GDP in FY15 may have grown lower at 7.3% than Central estimate

Rating agency India Ratings and Research on Wednesday said the country's GDP may have grown at 7.3 percent in FY 2014-15 which is slightly lower than Centre's estimate of 7.4 percent.

Mumbai: Rating agency India Ratings and Research on Wednesday said the country's GDP may have grown at 7.3 percent in FY 2014-15 which is slightly lower than Centre's estimate of 7.4 percent.

"We forecast FY15 GDP (at FY12 prices) to be 7.3 percent as against the advance estimate of 7.4 percent by the Central Statistics Office (CSO)," the agency said in a report here on Wednesday.

The net exports, which is the difference between exports and imports in national income accounting, might have turned positive in the last quarter of FY15.

Although net exports for FY15 as a whole will still be negative, it will be lower than the advance estimate thereby contributing positively to the GDP growth, the report said.

The agency expects a 22.5 percent year-on-year decline in net exports for FY15 as against the CSO advance estimate of a decline of 19.5 percent.

It said the industrial sector is also likely to miss advance estimates.

"Although IIP (general) grew at its fastest pace in last three fiscals, we expect industrial sector growth to fall short of CSO?s advance estimates of 5.9 percent," the report said.

Ind-Ra expects industrial gross value-added (GVA) growth to come in at 5.8 percent in the fourth quarter of FY15 and for the full year at 5.4 percent.

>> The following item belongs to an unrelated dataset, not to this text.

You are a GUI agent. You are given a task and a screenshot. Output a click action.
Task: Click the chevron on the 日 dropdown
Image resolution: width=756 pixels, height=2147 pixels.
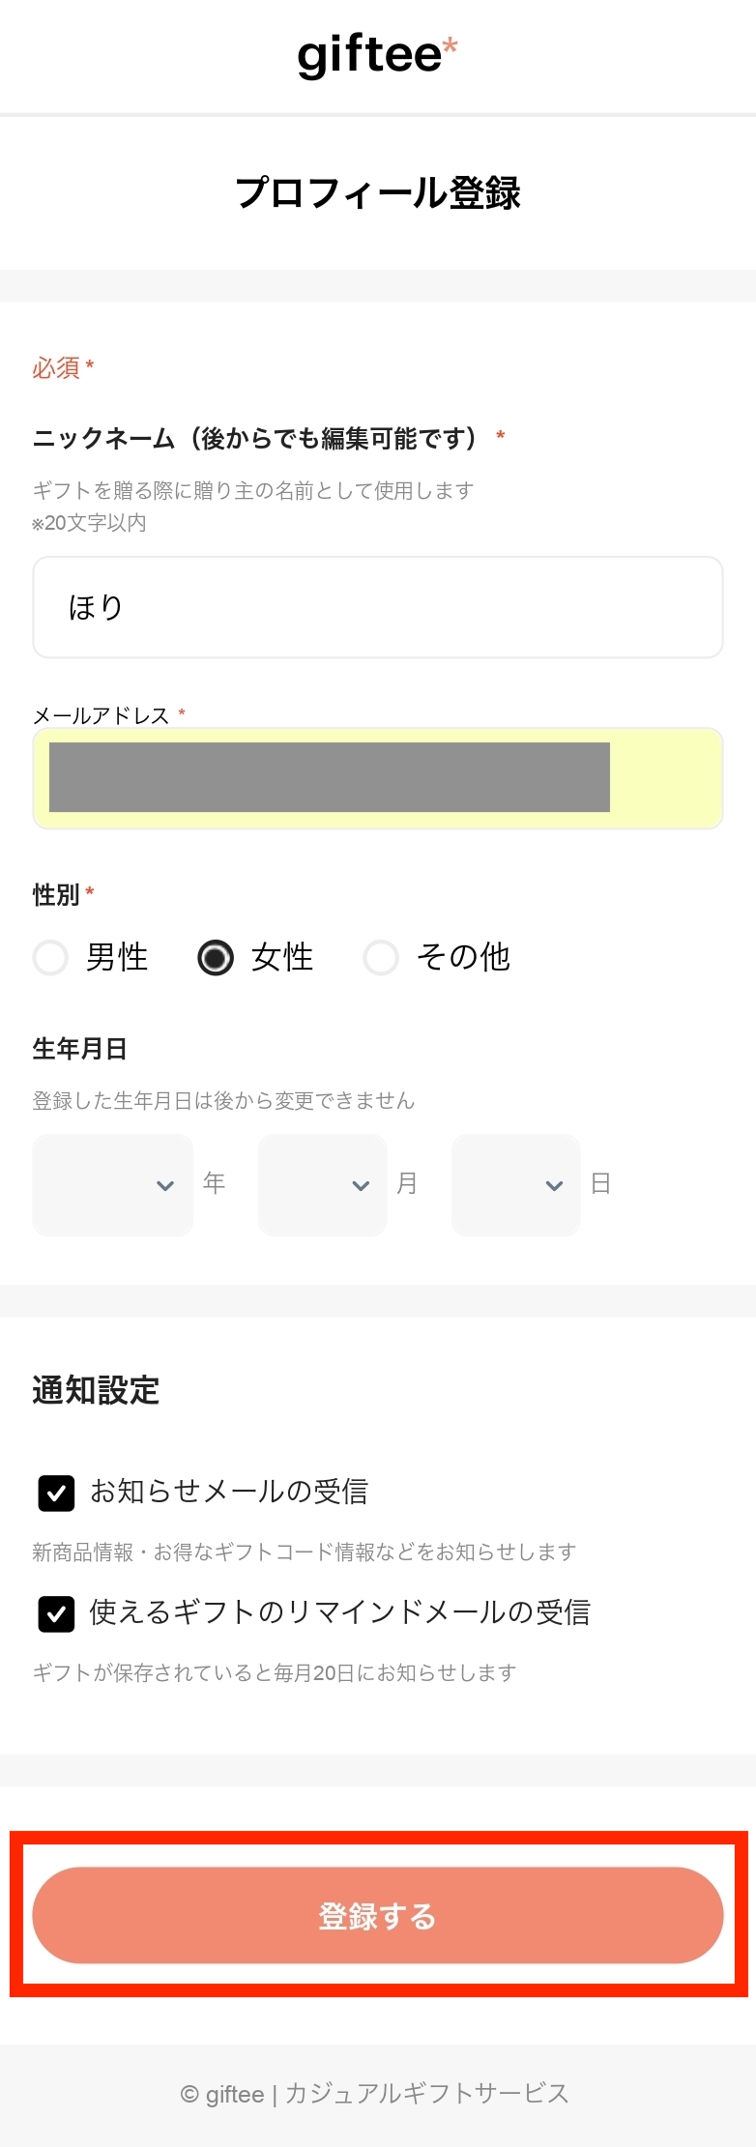tap(552, 1184)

Notwithstanding unseasonal rains in large parts of country in February and March 2015, agriculture may have grown at 1.1 percent in FY15.

The FY15 advance estimate has pegged private final consumption expenditure (PFCE) growth at 7.1 percent.

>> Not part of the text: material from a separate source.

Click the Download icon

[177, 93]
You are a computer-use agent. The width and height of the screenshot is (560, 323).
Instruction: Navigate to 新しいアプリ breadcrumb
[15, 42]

"If PFCE has to match advance estimates, it has to grow at 11.8 percent in the fourth quarter in FY15, which is a daunting task," the report said.

It said with decline in inflation, households' inflation expectations have also declined sharply and it should have resulted in higher consumption expenditure in the economy but consumers are still cautious and somewhat sceptical about the sustainability of trajectory of inflation decline.

"As a result, they are in a wait and watch mode and are deferring their spending and not ready to loosen their purse yet," the report stated.

The agency said the government expenditure in FY15 to grow at 9.6 percent and in the fourth quarter at 9.1 percent.

To achieve 10 percent growth in FY15, the government expenditure in the fourth quarter has to grow at 10.8 percent.

"This looks unlikely in view of the fiscal consolidation path followed by central and state governments," as per the report.

It also expects the current account to turn surplus in the fourth quarter of FY15 at USD 1.8 billion, 0.4 percent of GDP), giving comfort to balance of payment.